Genes whose mutation causes cancers mapped


Written by Abantika Ghosh
| New Delhi |

Published: February 7, 2020 1:00:19 am


childhood cancer (Source: Getty Images)

Cancer is often said to be many diseases, rather than one disease, because of the vastly different way that different kinds of cancers are known to behave. But in a series of papers published in the journal ‘Nature’, scientists from several international consortium have mapped the handful of genes whose mutation causes several different kinds of cancer. This raises hopes of treatment tailored for specific cancers.

“On average, cancer genomes contained 4-5 driver mutations when combining coding and non-coding genomic elements; however, in around 5% of cases no drivers were identified, suggesting that cancer driver discovery is not yet complete,” researchers wrote.

About half of these mutations occurred in the same set of nine genes. They analysed 2,658 whole-cancer genomes and their matching normal tissues across 38 tumour types from the Pan-Cancer Analysis of Whole Genomes (PCAWG) Consortium of the International Cancer Genome Consortium (ICGC) and The Cancer Genome Atlas (TCGA). Driver genes are genes whose mutations are linked to development of a disease, in this case cancer.

Dr Ashok Vaid, chairman, Medical and Haemato Oncology at Medanta, the Medicity, said: “It is an exciting development. Identifying the driver gene means a lot because that decides whether I can do targeted treatment or go with traditional options like chemotherapy. But the time taken for developing a drug from identifying a gene varies. In case of ALK-1, identified as the driver gene for 5-7 per cent lung cancers, the time from its identification in 2006-7 to a drug was just five years.”

However the path is not always as short. Currently, when a tumour is sent for genetic analysis, there is capacity to analyse about 1,000 genes in a standard laboratory. Of these, less than 200 are implicated in various cancers, of which there are medicines for less than 40, Dr Vaid said.
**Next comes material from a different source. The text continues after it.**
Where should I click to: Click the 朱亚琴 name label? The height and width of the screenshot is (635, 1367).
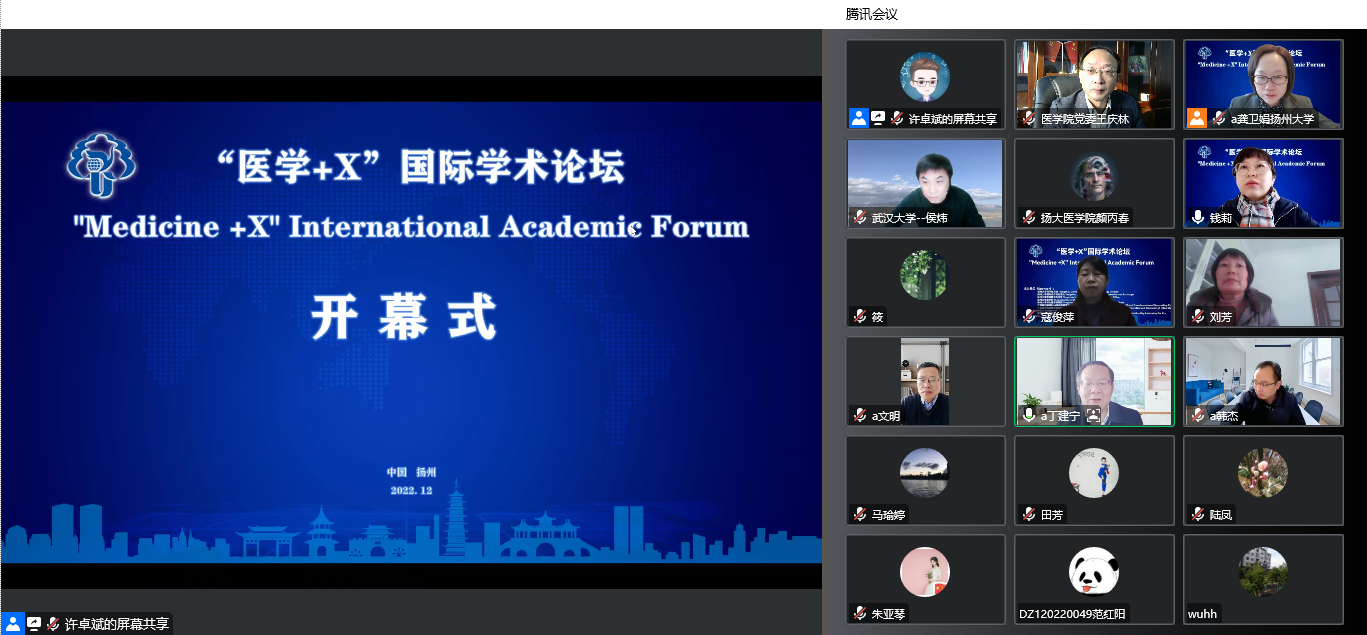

“For more than 30 cancers we now know what specific genetic changes are likely to happen and when these are likely to take place. Unlocking these patterns means it should now be possible to develop new diagnostic tests that pick up signs of cancer earlier, “ Peter Van Loo, of Francis Crick Institute in London, one of the project leaders of the ‘Nature’ papers, said in a media statement.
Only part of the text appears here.